> DESCRIPTION OF THE TASK: Below are some entries; write out each one of them exactly.

(GIVEN RECORDS Opens)

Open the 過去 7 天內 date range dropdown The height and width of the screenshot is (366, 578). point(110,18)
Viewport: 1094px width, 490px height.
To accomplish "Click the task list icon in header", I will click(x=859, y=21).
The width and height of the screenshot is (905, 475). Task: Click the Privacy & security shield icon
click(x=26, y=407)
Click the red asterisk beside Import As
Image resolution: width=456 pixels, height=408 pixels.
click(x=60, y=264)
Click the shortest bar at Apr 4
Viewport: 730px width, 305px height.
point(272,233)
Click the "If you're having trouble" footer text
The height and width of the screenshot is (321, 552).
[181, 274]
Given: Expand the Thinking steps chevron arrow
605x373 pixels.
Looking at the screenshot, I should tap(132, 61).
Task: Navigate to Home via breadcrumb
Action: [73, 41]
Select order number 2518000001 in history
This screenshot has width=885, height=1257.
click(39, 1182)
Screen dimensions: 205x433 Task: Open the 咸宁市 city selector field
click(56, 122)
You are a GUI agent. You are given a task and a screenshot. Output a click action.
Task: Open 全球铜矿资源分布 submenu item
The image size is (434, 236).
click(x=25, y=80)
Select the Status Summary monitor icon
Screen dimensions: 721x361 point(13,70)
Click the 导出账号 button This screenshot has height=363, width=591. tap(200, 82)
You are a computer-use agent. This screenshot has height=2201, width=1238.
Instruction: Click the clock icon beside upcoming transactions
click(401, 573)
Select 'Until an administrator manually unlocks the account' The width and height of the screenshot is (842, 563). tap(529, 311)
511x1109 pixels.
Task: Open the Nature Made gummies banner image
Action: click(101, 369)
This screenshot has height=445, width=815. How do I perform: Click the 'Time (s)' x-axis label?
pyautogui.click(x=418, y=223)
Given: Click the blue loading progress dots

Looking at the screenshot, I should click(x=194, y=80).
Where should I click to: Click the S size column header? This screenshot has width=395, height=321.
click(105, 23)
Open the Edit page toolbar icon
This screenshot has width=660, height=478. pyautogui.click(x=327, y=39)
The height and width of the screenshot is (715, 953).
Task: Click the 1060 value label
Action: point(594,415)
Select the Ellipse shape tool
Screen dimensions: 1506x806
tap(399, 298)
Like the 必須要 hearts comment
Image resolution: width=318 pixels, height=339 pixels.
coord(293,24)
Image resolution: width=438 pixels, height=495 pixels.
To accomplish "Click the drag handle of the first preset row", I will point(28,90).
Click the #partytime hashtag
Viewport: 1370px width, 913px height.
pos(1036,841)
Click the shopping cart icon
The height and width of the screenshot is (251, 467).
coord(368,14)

(GIVEN RECORDS Closes)

> RESULT OF THIS TASK:
Open the 過去 7 天內 date range dropdown The height and width of the screenshot is (366, 578). point(110,18)
Viewport: 1094px width, 490px height.
To accomplish "Click the task list icon in header", I will click(x=859, y=21).
The width and height of the screenshot is (905, 475). Task: Click the Privacy & security shield icon
click(x=26, y=407)
Click the red asterisk beside Import As
Image resolution: width=456 pixels, height=408 pixels.
click(x=60, y=264)
Click the shortest bar at Apr 4
Viewport: 730px width, 305px height.
point(272,233)
Click the "If you're having trouble" footer text
The height and width of the screenshot is (321, 552).
[181, 274]
Given: Expand the Thinking steps chevron arrow
605x373 pixels.
Looking at the screenshot, I should tap(132, 61).
Task: Navigate to Home via breadcrumb
Action: [73, 41]
Select order number 2518000001 in history
This screenshot has width=885, height=1257.
click(39, 1182)
Screen dimensions: 205x433 Task: Open the 咸宁市 city selector field
click(56, 122)
You are a GUI agent. You are given a task and a screenshot. Output a click action.
Task: Open 全球铜矿资源分布 submenu item
The image size is (434, 236).
click(x=25, y=80)
Select the Status Summary monitor icon
Screen dimensions: 721x361 point(13,70)
Click the 导出账号 button This screenshot has height=363, width=591. tap(200, 82)
You are a computer-use agent. This screenshot has height=2201, width=1238.
Instruction: Click the clock icon beside upcoming transactions
click(401, 573)
Select 'Until an administrator manually unlocks the account' The width and height of the screenshot is (842, 563). tap(529, 311)
511x1109 pixels.
Task: Open the Nature Made gummies banner image
Action: click(101, 369)
This screenshot has height=445, width=815. How do I perform: Click the 'Time (s)' x-axis label?
pyautogui.click(x=418, y=223)
Given: Click the blue loading progress dots

Looking at the screenshot, I should click(x=194, y=80).
Where should I click to: Click the S size column header? This screenshot has width=395, height=321.
click(105, 23)
Open the Edit page toolbar icon
This screenshot has width=660, height=478. pyautogui.click(x=327, y=39)
The height and width of the screenshot is (715, 953).
Task: Click the 1060 value label
Action: point(594,415)
Select the Ellipse shape tool
Screen dimensions: 1506x806
tap(399, 298)
Like the 必須要 hearts comment
Image resolution: width=318 pixels, height=339 pixels.
coord(293,24)
Image resolution: width=438 pixels, height=495 pixels.
To accomplish "Click the drag handle of the first preset row", I will point(28,90).
Click the #partytime hashtag
Viewport: 1370px width, 913px height.
pos(1036,841)
Click the shopping cart icon
The height and width of the screenshot is (251, 467).
coord(368,14)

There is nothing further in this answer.